L’un des principaux obstacles techniques concernait les VFD (variateurs de fréquence) des moteurs. Les branchements étaient parfois mal réalisés, ou simplement non terminés (problème d’adresse IP par exemple). J’ai dû, à plusieurs reprises, descendre sur le plancher et chercher des solutions directement avec les électriciens, une expérience aussi déroutante que formatrice.
En parallèle, j’ai travaillé sur la partie PLC (automate programmable), en mettant à jour le programme pour l’adapter à la réalité du terrain. Cette approche plus « terrain » a grandement amélioré la rapidité des résolutions de problèmes et m’a permis de développer rapidement des compétences concrètes en ingénierie d’automatisation.
Les conditions de vie sur place
Vivre dans la jungle amazonienne n’est pas anodin.
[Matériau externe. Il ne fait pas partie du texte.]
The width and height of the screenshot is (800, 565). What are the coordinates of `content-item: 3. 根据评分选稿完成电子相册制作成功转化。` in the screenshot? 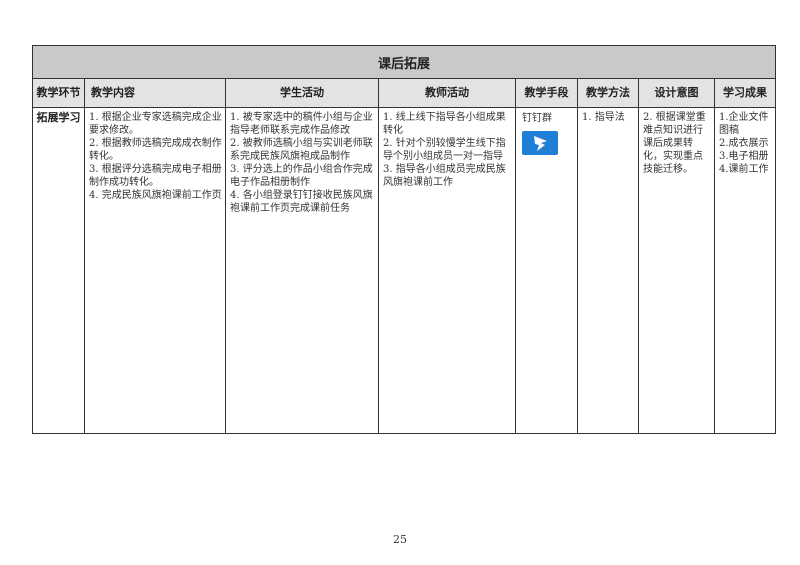 It's located at (156, 176).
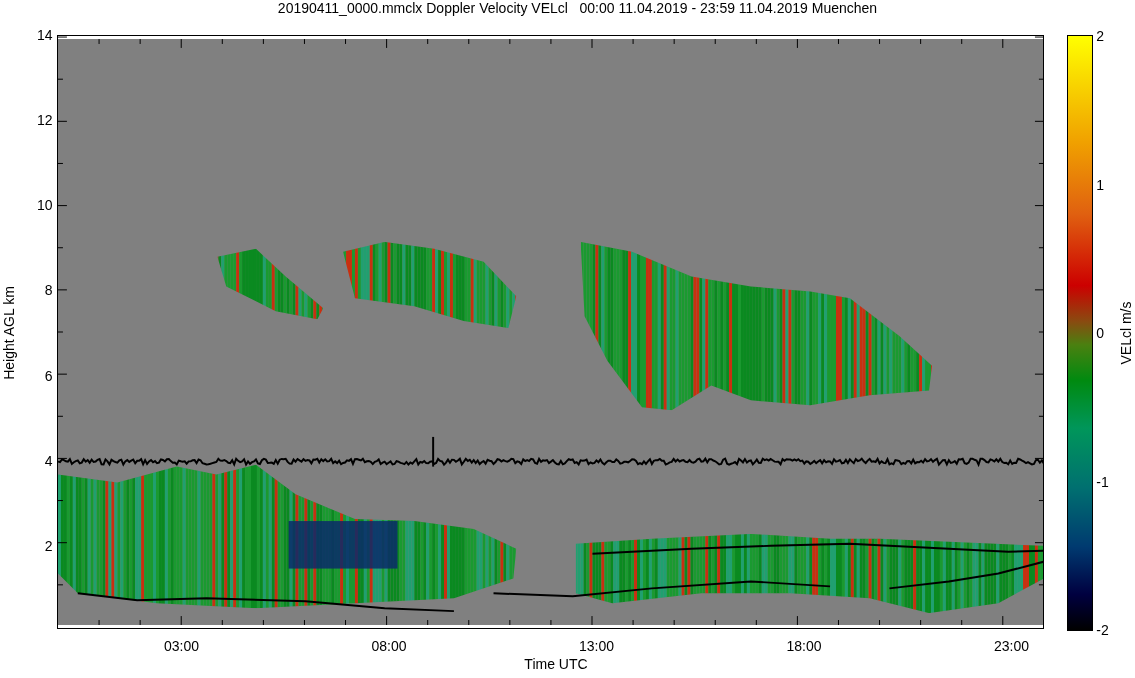  What do you see at coordinates (1102, 630) in the screenshot?
I see `colorbar-tick-label: -2` at bounding box center [1102, 630].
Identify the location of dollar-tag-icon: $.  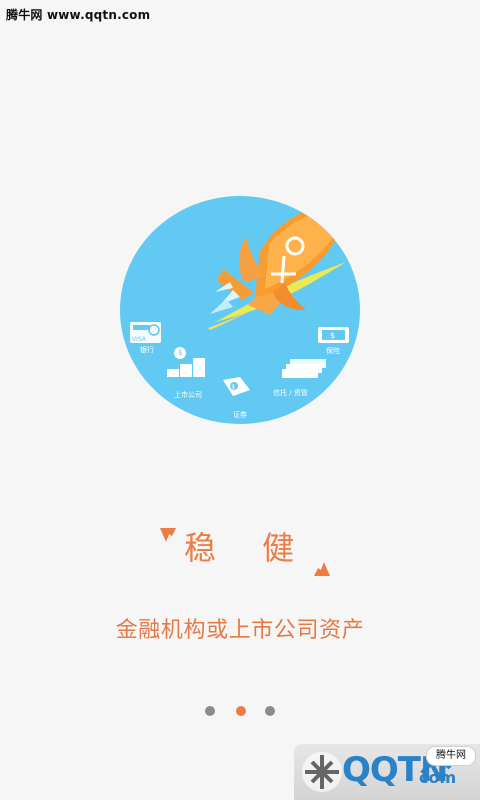
(236, 386).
Le site est structuré selon une hiérarchie stricte : les expatriés, les visiteurs et les ouvriers sont logés séparément. J’étais dans une chambre simple, avec sanitaires partagés, une expérience minimaliste mais suffisante pour récupérer après des journées de 12 heures.
Le cadre était à la fois fascinant et déroutant : des aras et perroquets voltigeaient à proximité des bâtiments, tandis que scarabées volants et papillons de nuit gigantesques étaient assez fréquents Quelques collègues ont même rapporté avoir aperçu un jaguar rôder non loin des clôtures la nuit …
Côté nourriture, les repas étaient consistants mais peu variés, avec un petit déjeuner identique chaque jour. Une certaine monotonie s’installait, mais l’essentiel était assuré pour répondre aux exigences physiques du travail. Heureusement, une salle de musculation complétement équipée permettait d’évacuer un peu de stress après le travail et de se maintenir en forme autant mentalement que physiquement.
La sécurité, quant à elle, était omniprésente : armée et police brésilienne surveillaient l’entrée du site en permanence avec des rondes, rappelant que même dans ce coin reculé, certaines précautions sont indispensables.
Le contexte technologique
Sur le plan technologique, le contraste était saisissant : une mine toute neuve dotée d’installations modernes. Nous utilisions Ignition, couplé à Control Expert V15 pour la programmation des PLCs. Tout était à construire, mais dans un environnement bien pensé, ce qui offrait une marge de manœuvre appréciable.
Ici, le défi n’était pas de composer avec le passé, mais de tirer le meilleur d’un système neuf, encore en rodage.
Conclusion
Cette mission au Brésil restera gravée dans ma mémoire comme l’une des plus intenses de mon début de carrière. Elle a exigé une adaptation rapide, une endurance physique certaine, mais surtout une grande capacité à improviser et à collaborer dans un environnement multiculturel et multilingue.
Malgré les longues journées et les nombreux imprévus, ce fut une aventure enrichissante à tous les niveaux. J’ai renforcé mes compétences techniques sur le terrain, appris à gérer des équipes dans un contexte international, et découvert une facette du monde que peu ont la chance de voir d’aussi près.
Ce premier grand saut à l’international m’a confronté à un choc culturel fort, à des réalités différentes, mais aussi à une solidarité professionnelle exemplaire. Une chose est sûre : il ne faut pas sous-estimer toute la logistique, l’effort collectif nécessaire pour mener à bien des projets de grande envergure. Un vrai travail d’orfèvre… au cœur de la jungle.